* What this task involves: Tally the lines in the entries below where the string "nářadí" occurs. Reply with the total alone.

* Data under study:
_____

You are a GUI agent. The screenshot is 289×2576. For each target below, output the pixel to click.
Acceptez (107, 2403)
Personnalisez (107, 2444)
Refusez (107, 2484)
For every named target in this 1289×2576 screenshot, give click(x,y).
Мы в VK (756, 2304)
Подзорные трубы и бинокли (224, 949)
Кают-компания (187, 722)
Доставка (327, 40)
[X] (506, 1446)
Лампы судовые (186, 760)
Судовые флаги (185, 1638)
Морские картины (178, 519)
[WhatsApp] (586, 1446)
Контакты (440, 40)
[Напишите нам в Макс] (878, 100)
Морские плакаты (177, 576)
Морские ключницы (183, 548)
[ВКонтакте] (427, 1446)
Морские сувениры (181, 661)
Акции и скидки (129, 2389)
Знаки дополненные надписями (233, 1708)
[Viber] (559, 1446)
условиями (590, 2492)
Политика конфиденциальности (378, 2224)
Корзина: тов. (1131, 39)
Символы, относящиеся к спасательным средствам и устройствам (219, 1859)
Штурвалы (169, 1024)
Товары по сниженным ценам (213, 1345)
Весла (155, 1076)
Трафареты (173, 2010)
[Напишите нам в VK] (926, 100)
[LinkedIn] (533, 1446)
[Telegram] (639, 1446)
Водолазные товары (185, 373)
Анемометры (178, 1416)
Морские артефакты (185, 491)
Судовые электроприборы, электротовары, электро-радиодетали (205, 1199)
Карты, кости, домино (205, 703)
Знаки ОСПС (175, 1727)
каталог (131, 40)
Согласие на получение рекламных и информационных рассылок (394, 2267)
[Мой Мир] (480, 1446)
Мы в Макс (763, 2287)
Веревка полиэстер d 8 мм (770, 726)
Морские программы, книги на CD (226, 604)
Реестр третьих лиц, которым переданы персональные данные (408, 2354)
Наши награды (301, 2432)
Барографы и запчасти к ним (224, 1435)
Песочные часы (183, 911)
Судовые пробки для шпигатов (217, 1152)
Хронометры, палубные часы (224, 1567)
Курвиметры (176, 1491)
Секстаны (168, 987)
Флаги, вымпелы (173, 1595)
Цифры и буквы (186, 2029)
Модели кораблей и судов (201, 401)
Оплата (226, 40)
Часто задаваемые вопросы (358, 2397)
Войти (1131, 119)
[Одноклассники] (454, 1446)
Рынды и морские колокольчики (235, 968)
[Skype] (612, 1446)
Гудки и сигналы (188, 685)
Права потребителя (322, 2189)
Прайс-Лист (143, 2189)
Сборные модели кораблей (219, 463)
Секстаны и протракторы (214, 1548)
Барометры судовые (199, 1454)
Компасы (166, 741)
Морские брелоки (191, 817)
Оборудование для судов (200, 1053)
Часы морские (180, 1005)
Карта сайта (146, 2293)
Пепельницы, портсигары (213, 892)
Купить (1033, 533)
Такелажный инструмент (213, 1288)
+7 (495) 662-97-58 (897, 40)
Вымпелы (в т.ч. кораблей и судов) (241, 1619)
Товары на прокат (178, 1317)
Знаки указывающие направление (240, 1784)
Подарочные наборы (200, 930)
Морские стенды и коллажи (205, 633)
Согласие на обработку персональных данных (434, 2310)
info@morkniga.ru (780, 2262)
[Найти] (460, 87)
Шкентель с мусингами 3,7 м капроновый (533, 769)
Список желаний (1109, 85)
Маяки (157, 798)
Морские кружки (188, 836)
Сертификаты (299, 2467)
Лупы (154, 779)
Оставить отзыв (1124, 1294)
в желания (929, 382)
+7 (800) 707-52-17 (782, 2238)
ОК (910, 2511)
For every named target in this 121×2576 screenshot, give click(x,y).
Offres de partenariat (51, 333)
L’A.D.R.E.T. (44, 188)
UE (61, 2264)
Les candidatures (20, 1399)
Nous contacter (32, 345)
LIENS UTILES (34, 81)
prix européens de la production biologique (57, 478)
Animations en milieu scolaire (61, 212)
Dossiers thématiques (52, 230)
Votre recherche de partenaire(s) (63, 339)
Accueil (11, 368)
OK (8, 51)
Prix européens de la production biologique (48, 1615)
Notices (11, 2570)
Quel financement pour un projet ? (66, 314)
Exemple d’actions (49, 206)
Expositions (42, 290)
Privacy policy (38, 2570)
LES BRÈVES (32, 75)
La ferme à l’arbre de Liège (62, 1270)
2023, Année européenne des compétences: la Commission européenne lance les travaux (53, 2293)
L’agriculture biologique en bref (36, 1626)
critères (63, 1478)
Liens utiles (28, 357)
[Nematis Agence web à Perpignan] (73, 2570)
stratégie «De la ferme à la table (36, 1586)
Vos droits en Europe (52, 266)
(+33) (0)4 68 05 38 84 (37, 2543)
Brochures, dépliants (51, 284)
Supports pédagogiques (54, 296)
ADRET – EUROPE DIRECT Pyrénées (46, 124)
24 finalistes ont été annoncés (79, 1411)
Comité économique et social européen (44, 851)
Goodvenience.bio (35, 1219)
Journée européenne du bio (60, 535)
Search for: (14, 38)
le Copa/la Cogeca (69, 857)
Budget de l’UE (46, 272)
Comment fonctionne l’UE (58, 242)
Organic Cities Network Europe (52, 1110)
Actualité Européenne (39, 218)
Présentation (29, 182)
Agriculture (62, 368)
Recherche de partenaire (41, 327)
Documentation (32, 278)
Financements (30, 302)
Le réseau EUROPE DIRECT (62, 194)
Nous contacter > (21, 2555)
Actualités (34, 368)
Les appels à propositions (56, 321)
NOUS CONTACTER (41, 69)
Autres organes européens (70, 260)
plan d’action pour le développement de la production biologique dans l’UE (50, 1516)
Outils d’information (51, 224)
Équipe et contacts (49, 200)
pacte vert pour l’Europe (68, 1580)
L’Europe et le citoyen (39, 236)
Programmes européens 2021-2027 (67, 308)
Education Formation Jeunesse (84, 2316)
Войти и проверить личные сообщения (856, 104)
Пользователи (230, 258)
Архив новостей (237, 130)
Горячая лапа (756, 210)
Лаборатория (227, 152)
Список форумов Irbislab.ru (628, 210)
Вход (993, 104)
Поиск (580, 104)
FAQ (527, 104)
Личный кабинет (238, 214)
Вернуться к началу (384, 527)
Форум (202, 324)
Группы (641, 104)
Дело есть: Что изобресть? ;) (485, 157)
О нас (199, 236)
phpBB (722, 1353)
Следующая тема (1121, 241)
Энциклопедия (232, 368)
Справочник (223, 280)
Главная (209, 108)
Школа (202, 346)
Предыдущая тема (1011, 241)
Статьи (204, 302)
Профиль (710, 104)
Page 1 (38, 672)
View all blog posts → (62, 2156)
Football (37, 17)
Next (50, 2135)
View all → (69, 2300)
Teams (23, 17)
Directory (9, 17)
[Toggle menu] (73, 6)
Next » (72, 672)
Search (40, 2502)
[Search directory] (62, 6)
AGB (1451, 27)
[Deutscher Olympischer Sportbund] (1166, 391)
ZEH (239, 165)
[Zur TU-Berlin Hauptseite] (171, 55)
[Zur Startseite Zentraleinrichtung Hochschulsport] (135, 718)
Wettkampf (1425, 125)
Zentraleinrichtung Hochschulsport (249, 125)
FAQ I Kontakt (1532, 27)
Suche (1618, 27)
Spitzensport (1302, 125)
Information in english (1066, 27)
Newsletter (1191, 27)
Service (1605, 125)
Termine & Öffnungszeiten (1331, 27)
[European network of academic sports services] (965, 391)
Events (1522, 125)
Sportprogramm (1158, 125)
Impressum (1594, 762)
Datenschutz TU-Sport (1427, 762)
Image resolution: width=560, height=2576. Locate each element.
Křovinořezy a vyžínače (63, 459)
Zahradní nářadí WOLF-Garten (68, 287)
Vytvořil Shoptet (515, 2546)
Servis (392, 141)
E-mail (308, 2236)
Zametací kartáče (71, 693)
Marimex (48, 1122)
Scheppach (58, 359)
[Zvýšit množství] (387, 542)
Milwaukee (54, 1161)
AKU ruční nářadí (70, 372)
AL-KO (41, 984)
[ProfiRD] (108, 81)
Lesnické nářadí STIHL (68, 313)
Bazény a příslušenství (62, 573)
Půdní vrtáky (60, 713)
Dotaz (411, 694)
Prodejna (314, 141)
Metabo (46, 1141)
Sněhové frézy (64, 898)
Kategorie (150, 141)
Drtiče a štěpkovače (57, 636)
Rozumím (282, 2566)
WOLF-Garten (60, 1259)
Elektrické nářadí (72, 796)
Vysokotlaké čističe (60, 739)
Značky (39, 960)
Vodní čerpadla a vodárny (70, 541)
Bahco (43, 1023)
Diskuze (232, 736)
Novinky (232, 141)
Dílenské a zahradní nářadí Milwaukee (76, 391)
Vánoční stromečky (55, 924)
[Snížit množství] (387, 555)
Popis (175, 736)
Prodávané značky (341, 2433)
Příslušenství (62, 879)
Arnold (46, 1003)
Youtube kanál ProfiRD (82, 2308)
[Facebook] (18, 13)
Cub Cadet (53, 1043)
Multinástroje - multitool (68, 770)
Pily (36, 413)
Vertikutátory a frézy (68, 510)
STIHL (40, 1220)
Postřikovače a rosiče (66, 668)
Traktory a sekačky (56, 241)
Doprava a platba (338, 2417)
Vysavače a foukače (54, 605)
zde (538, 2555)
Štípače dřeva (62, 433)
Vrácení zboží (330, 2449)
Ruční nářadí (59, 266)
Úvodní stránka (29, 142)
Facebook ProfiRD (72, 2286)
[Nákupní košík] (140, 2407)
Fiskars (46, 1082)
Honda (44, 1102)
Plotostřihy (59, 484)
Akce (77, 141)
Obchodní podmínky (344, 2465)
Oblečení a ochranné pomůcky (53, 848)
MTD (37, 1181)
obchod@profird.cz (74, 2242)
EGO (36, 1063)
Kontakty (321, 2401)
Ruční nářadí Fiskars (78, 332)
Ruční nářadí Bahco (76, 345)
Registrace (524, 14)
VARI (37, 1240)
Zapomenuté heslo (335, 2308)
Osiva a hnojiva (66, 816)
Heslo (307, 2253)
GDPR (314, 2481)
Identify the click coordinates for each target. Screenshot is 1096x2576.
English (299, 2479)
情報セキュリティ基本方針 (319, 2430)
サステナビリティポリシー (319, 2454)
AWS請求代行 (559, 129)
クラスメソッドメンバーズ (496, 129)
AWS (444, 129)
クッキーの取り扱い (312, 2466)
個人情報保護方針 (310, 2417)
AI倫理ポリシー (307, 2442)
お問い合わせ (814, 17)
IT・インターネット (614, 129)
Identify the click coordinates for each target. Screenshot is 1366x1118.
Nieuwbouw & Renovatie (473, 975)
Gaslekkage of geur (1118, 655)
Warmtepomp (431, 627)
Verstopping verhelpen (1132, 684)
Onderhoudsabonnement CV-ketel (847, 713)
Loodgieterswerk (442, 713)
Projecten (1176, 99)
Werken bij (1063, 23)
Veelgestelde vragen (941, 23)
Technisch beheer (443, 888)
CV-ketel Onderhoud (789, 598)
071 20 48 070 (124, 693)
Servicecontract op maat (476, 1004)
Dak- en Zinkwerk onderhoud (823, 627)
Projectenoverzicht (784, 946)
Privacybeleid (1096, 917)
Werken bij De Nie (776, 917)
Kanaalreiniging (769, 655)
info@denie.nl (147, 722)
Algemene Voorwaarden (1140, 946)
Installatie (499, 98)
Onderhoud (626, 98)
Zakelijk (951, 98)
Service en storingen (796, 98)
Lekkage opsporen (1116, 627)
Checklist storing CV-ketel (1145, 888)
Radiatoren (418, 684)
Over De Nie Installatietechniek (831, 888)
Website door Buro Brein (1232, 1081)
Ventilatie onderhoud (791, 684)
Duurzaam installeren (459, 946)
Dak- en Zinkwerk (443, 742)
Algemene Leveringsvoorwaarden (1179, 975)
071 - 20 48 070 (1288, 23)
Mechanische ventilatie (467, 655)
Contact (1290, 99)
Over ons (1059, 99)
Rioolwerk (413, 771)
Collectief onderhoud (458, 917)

_____

* Response area: 8